* _What you need to do_
Report how many lines in the records below hold the word "agent". Add nothing to the number.

* _Raw data_

□ □ □ □ □ □ □

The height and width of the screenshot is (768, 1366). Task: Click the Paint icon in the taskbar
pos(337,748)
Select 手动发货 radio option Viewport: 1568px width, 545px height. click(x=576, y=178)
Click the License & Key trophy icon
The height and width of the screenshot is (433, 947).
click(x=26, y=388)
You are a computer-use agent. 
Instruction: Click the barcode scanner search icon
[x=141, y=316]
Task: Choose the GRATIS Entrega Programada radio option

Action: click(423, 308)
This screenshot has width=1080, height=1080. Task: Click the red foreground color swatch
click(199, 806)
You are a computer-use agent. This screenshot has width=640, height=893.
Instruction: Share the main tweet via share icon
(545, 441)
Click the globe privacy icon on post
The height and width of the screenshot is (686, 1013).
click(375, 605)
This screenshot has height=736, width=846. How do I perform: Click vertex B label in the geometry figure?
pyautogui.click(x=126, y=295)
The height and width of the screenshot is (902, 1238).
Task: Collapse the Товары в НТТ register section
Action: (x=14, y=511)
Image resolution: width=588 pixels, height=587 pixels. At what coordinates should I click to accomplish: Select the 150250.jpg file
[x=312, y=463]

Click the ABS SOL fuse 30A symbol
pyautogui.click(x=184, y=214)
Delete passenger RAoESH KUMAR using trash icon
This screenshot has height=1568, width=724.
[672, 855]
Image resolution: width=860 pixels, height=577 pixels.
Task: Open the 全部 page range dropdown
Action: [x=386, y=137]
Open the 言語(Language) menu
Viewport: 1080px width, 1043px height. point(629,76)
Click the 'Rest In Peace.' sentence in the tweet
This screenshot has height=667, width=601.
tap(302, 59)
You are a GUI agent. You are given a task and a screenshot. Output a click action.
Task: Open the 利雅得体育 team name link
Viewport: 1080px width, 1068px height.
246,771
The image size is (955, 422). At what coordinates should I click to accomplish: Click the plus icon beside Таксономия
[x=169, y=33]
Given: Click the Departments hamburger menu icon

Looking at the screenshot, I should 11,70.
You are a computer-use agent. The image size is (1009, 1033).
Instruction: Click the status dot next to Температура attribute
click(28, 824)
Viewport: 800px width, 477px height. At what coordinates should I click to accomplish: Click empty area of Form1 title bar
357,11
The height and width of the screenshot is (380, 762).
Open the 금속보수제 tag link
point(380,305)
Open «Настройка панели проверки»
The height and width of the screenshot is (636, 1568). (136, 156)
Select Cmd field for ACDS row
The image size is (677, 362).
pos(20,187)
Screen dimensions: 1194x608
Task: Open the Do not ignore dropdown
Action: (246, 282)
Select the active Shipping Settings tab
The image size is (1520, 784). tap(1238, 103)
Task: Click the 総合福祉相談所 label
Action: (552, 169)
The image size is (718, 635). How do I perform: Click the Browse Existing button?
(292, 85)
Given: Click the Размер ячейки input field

□ □ □ □ □ □ □

* _Reply to the exercise_
4